The Estrich and MacKinnon critiques changed the way that rape law was taught in classrooms across America. But their influence was not without sustained criticism. Indeed, the entire feminist focus on rape came under significant attack. Popular skeptics urged that, by equating rape with consensual sex, the feminist critique was prudery in disguise. Other critics charged that feminists were simply exaggerating the problem and engaged in a highly publicized debate about the precise number of rapes in the country. Some legal critics put forth reform proposals that sought to separate "truly" coercive rapes from "sexual misunderstandings." Even feminists' traditional allies began to urge that the feminist account was partial. Critical race theorist Angela Harris and criminal law scholar Dorothy Roberts argued that white feminists had occluded rape as a means of racial domination, obscuring the ways in which black women experienced rape as the oppression of the "master's" free sexual access.

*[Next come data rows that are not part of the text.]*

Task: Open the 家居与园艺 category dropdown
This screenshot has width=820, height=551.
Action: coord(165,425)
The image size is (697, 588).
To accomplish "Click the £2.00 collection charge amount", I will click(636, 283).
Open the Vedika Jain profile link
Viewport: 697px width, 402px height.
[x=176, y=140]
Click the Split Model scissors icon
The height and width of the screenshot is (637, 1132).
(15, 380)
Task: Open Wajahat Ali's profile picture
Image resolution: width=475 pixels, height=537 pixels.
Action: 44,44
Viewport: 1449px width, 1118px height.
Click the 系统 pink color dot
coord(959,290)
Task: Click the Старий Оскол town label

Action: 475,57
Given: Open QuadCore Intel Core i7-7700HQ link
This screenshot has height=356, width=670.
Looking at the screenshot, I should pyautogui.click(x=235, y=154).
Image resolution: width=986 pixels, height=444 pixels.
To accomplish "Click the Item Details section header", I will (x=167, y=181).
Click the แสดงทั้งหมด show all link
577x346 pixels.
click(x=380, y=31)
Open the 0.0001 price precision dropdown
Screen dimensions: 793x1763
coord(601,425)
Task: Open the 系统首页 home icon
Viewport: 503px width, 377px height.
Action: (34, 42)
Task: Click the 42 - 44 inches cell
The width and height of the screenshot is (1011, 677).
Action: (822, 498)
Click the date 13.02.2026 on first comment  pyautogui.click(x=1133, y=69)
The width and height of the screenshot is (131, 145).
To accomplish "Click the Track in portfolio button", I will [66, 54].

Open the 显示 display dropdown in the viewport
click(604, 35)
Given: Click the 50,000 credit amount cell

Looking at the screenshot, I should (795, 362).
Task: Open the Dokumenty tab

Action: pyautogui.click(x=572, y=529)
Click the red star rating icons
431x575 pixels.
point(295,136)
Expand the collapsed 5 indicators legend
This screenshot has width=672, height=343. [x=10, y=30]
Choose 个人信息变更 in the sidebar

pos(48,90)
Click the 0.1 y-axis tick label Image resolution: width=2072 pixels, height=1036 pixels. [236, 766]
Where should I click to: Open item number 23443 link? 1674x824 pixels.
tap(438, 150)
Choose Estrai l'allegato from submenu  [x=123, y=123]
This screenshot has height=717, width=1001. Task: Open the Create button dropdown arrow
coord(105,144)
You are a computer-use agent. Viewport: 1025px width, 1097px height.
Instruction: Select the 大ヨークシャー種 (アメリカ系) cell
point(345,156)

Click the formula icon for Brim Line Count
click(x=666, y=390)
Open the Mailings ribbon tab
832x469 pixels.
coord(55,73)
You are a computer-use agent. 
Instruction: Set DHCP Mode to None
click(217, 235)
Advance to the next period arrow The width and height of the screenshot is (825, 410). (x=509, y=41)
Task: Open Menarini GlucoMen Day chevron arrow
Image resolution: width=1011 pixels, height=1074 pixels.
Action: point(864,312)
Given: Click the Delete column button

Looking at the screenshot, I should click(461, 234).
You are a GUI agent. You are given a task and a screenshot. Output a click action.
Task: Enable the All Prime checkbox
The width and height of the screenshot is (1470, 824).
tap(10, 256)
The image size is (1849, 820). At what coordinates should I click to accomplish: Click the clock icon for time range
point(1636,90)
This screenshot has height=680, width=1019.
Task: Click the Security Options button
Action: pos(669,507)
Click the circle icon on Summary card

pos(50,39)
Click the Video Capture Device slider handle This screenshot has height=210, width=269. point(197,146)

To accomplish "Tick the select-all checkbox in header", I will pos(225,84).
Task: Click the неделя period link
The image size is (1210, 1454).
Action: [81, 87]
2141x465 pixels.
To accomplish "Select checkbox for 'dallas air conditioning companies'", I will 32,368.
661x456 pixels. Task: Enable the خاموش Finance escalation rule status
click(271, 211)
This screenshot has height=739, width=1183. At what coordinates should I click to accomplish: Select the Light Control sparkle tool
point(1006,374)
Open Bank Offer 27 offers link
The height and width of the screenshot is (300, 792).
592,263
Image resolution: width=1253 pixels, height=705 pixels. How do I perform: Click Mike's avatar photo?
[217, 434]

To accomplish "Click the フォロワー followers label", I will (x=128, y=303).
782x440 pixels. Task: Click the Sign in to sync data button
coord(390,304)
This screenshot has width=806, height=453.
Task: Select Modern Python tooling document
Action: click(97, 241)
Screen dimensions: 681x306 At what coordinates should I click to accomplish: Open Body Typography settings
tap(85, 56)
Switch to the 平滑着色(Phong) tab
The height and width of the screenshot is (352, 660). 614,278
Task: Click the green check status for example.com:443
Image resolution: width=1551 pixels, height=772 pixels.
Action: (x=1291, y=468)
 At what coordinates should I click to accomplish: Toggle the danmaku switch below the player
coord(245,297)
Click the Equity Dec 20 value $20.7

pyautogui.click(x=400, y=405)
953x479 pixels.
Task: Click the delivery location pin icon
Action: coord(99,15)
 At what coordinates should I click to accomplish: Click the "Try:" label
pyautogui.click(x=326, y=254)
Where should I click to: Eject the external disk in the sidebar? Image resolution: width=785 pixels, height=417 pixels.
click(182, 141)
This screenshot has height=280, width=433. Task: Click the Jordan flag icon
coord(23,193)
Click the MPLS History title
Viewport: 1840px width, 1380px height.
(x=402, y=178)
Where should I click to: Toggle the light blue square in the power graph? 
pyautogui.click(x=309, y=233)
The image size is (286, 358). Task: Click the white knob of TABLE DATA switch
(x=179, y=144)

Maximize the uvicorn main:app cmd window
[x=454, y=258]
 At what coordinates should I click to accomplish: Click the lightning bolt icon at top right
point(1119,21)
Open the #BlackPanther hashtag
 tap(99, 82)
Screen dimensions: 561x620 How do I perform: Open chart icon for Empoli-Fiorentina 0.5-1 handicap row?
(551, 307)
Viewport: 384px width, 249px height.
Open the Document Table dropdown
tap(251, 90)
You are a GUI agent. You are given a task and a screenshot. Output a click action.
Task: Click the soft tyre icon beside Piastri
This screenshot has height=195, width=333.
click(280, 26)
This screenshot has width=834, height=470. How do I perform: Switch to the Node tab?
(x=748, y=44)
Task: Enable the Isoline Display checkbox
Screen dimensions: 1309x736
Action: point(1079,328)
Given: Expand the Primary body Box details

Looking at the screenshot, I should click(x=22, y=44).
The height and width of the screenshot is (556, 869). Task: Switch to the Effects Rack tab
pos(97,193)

Partly in response to these developments, feminist scholarship turned more explicitly to consider questions of coercion and autonomy. Lynne Henderson reminded students and scholars that rape law's idea of force and consent was built upon social understandings of coercion that amounted to "scripts" of male innocence and female guilt. From here, new questions were asked about whether a policy of laissez-faire reform, popular in 1970s reform efforts, truly served women or, instead, left them to "bargain" for sex from a position of weakness (Hirshman and Larson). Views of statutory rape laws shifted dramatically because of this new emphasis. In the 1970s, many feminists supported the deregulation of sex between minors. By the 1990s, critics charged that statutory rape reforms had failed to recognize the degree to which, in the name of sexual "freedom" for minors, the law actually sanctioned forceful and exploitative encounters (Oberman; Olsen).
The quest for equality in rape law continues. Periodically, questions arise as to whether rape reform has really accomplished as much as it promised. It has been argued, for example, that feminists have been too quick to believe in the success of their critique. Some have maintained that despite ancient reforms the law remains too much the same. Elimination of the resistance requirement in theory, for example, has not eliminated resistance in fact because courts typically require a showing of something more than lack of consent to find rape (Schulhofer). Similarly, it has been argued that, despite apparent elimination of the spousal exception to rape rules, there is still no parity between rape by a stranger and rape by an intimate (West; Nourse, 2000). Finally, controversy remains about the true nature of consent in a world where norms about sexual relations are changing (Schulhofer).
Pornography and violence
Catharine MacKinnon's critique of rape law was a small part of a larger argument about the social subordination of women. That critique has focused attention not only on violence itself but also on representations of violence. MacKinnon argued that pornographic representations of women as subordinated objects (for example, women who experienced rape as pleasure) was central to the construction of a sexuality of dominance and inequality: "[p]ornography is a means through which sexuality is socially constructed. . . . It constructs women as things for sexual use and constructs its consumers to desperately want women to desperately want possession and cruelty and dehumanization." Thus, MacKinnon goes on to state, "through pornography, among other practices, gender inequality becomes both sexual and socially real." (MacKinnon, 1989, pp. 139–140).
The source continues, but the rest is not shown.